[TASK INSTRUCTIONS]
Repeat the whole listing exactly as written.

────────────────

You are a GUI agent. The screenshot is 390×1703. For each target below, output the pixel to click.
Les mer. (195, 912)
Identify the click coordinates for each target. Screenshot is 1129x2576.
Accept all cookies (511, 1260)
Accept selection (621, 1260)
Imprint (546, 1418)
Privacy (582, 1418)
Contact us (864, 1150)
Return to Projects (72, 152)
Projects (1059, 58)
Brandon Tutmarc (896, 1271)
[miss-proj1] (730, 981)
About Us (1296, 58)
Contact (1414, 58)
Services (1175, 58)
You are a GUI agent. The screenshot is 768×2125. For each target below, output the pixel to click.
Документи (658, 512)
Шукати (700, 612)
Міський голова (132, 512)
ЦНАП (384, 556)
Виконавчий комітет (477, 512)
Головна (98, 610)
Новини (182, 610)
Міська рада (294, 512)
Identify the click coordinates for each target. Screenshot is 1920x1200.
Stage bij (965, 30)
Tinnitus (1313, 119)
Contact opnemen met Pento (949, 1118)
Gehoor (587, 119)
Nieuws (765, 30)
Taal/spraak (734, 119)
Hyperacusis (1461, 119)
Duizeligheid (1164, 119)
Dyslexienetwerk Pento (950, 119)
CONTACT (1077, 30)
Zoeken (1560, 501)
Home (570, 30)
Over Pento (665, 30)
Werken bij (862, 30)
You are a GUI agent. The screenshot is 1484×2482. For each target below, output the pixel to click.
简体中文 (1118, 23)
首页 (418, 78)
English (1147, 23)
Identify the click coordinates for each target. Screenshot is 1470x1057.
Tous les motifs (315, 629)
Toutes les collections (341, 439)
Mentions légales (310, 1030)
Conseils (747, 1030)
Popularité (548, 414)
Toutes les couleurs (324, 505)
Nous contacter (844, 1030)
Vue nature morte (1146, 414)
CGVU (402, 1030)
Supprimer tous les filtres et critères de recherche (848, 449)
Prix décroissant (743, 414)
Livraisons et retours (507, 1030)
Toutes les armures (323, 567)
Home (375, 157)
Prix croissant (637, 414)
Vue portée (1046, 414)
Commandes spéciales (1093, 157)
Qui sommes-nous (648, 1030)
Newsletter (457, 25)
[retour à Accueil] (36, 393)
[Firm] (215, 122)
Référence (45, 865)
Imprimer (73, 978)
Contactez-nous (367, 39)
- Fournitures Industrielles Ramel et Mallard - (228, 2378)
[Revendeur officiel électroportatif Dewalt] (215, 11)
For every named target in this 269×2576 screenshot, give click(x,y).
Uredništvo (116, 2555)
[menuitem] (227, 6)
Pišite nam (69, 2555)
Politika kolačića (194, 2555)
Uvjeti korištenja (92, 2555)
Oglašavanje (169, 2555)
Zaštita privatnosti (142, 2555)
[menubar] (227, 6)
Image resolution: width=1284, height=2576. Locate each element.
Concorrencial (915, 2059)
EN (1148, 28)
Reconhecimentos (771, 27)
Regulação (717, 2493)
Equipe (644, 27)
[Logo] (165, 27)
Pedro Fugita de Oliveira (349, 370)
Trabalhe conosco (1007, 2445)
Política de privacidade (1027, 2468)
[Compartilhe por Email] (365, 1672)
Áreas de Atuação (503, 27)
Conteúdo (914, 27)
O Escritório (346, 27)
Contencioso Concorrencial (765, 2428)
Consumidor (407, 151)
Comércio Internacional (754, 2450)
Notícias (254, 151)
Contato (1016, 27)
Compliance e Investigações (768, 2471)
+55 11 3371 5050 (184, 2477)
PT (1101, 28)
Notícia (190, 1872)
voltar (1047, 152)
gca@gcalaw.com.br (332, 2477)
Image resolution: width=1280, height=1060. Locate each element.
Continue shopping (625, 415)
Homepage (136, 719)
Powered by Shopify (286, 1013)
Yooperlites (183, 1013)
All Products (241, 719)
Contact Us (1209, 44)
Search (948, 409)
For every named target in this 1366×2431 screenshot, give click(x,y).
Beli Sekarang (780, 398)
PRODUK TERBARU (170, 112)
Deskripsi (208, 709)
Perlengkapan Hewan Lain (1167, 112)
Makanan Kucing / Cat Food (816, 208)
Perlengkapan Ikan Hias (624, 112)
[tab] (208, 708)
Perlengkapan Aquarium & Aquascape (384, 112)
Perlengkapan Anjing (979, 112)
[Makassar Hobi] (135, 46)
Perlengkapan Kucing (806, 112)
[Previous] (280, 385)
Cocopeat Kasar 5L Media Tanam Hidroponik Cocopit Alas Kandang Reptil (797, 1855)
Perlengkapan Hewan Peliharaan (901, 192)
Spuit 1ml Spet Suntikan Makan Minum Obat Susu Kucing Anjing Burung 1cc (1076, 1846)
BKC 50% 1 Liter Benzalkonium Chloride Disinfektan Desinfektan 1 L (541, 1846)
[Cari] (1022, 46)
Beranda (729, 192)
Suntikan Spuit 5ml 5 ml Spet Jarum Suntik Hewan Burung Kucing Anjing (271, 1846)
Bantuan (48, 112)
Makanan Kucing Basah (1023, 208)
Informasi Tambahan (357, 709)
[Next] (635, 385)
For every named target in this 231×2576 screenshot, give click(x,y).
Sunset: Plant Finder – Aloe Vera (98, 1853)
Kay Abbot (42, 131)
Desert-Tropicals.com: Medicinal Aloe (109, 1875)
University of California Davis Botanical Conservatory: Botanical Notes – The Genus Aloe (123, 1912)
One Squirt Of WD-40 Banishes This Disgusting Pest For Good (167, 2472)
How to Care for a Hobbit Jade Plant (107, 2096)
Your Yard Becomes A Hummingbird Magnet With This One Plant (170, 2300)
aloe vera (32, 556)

────────────────

[COMPLETED TASK]
You are a GUI agent. The screenshot is 390×1703. For each target below, output the pixel to click.
Les mer. (195, 912)
Identify the click coordinates for each target. Screenshot is 1129x2576.
Accept all cookies (511, 1260)
Accept selection (621, 1260)
Imprint (546, 1418)
Privacy (582, 1418)
Contact us (864, 1150)
Return to Projects (72, 152)
Projects (1059, 58)
Brandon Tutmarc (896, 1271)
[miss-proj1] (730, 981)
About Us (1296, 58)
Contact (1414, 58)
Services (1175, 58)
You are a GUI agent. The screenshot is 768×2125. For each target below, output the pixel to click.
Документи (658, 512)
Шукати (700, 612)
Міський голова (132, 512)
ЦНАП (384, 556)
Виконавчий комітет (477, 512)
Головна (98, 610)
Новини (182, 610)
Міська рада (294, 512)
Identify the click coordinates for each target. Screenshot is 1920x1200.
Stage bij (965, 30)
Tinnitus (1313, 119)
Contact opnemen met Pento (949, 1118)
Gehoor (587, 119)
Nieuws (765, 30)
Taal/spraak (734, 119)
Hyperacusis (1461, 119)
Duizeligheid (1164, 119)
Dyslexienetwerk Pento (950, 119)
CONTACT (1077, 30)
Zoeken (1560, 501)
Home (570, 30)
Over Pento (665, 30)
Werken bij (862, 30)
You are a GUI agent. The screenshot is 1484×2482. For each target below, output the pixel to click.
简体中文 (1118, 23)
首页 (418, 78)
English (1147, 23)
Identify the click coordinates for each target. Screenshot is 1470x1057.
Tous les motifs (315, 629)
Toutes les collections (341, 439)
Mentions légales (310, 1030)
Conseils (747, 1030)
Popularité (548, 414)
Toutes les couleurs (324, 505)
Nous contacter (844, 1030)
Vue nature morte (1146, 414)
CGVU (402, 1030)
Supprimer tous les filtres et critères de recherche (848, 449)
Prix décroissant (743, 414)
Livraisons et retours (507, 1030)
Toutes les armures (323, 567)
Home (375, 157)
Prix croissant (637, 414)
Vue portée (1046, 414)
Commandes spéciales (1093, 157)
Qui sommes-nous (648, 1030)
Newsletter (457, 25)
[retour à Accueil] (36, 393)
[Firm] (215, 122)
Référence (45, 865)
Imprimer (73, 978)
Contactez-nous (367, 39)
- Fournitures Industrielles Ramel et Mallard - (228, 2378)
[Revendeur officiel électroportatif Dewalt] (215, 11)
For every named target in this 269×2576 screenshot, give click(x,y).
Uredništvo (116, 2555)
[menuitem] (227, 6)
Pišite nam (69, 2555)
Politika kolačića (194, 2555)
Uvjeti korištenja (92, 2555)
Oglašavanje (169, 2555)
Zaštita privatnosti (142, 2555)
[menubar] (227, 6)
Image resolution: width=1284, height=2576. Locate each element.
Concorrencial (915, 2059)
EN (1148, 28)
Reconhecimentos (771, 27)
Regulação (717, 2493)
Equipe (644, 27)
[Logo] (165, 27)
Pedro Fugita de Oliveira (349, 370)
Trabalhe conosco (1007, 2445)
Política de privacidade (1027, 2468)
[Compartilhe por Email] (365, 1672)
Áreas de Atuação (503, 27)
Conteúdo (914, 27)
O Escritório (346, 27)
Contencioso Concorrencial (765, 2428)
Consumidor (407, 151)
Comércio Internacional (754, 2450)
Notícias (254, 151)
Contato (1016, 27)
Compliance e Investigações (768, 2471)
+55 11 3371 5050 (184, 2477)
PT (1101, 28)
Notícia (190, 1872)
voltar (1047, 152)
gca@gcalaw.com.br (332, 2477)
Image resolution: width=1280, height=1060. Locate each element.
Continue shopping (625, 415)
Homepage (136, 719)
Powered by Shopify (286, 1013)
Yooperlites (183, 1013)
All Products (241, 719)
Contact Us (1209, 44)
Search (948, 409)
For every named target in this 1366×2431 screenshot, give click(x,y).
Beli Sekarang (780, 398)
PRODUK TERBARU (170, 112)
Deskripsi (208, 709)
Perlengkapan Hewan Lain (1167, 112)
Makanan Kucing / Cat Food (816, 208)
Perlengkapan Ikan Hias (624, 112)
[tab] (208, 708)
Perlengkapan Aquarium & Aquascape (384, 112)
Perlengkapan Anjing (979, 112)
[Makassar Hobi] (135, 46)
Perlengkapan Kucing (806, 112)
[Previous] (280, 385)
Cocopeat Kasar 5L Media Tanam Hidroponik Cocopit Alas Kandang Reptil (797, 1855)
Perlengkapan Hewan Peliharaan (901, 192)
Spuit 1ml Spet Suntikan Makan Minum Obat Susu Kucing Anjing Burung 1cc (1076, 1846)
BKC 50% 1 Liter Benzalkonium Chloride Disinfektan Desinfektan 1 L (541, 1846)
[Cari] (1022, 46)
Beranda (729, 192)
Suntikan Spuit 5ml 5 ml Spet Jarum Suntik Hewan Burung Kucing Anjing (271, 1846)
Bantuan (48, 112)
Makanan Kucing Basah (1023, 208)
Informasi Tambahan (357, 709)
[Next] (635, 385)
For every named target in this 231×2576 screenshot, give click(x,y).
Sunset: Plant Finder – Aloe Vera (98, 1853)
Kay Abbot (42, 131)
Desert-Tropicals.com: Medicinal Aloe (109, 1875)
University of California Davis Botanical Conservatory: Botanical Notes – The Genus Aloe (123, 1912)
One Squirt Of WD-40 Banishes This Disgusting Pest For Good (167, 2472)
How to Care for a Hobbit Jade Plant (107, 2096)
Your Yard Becomes A Hummingbird Magnet With This One Plant (170, 2300)
aloe vera (32, 556)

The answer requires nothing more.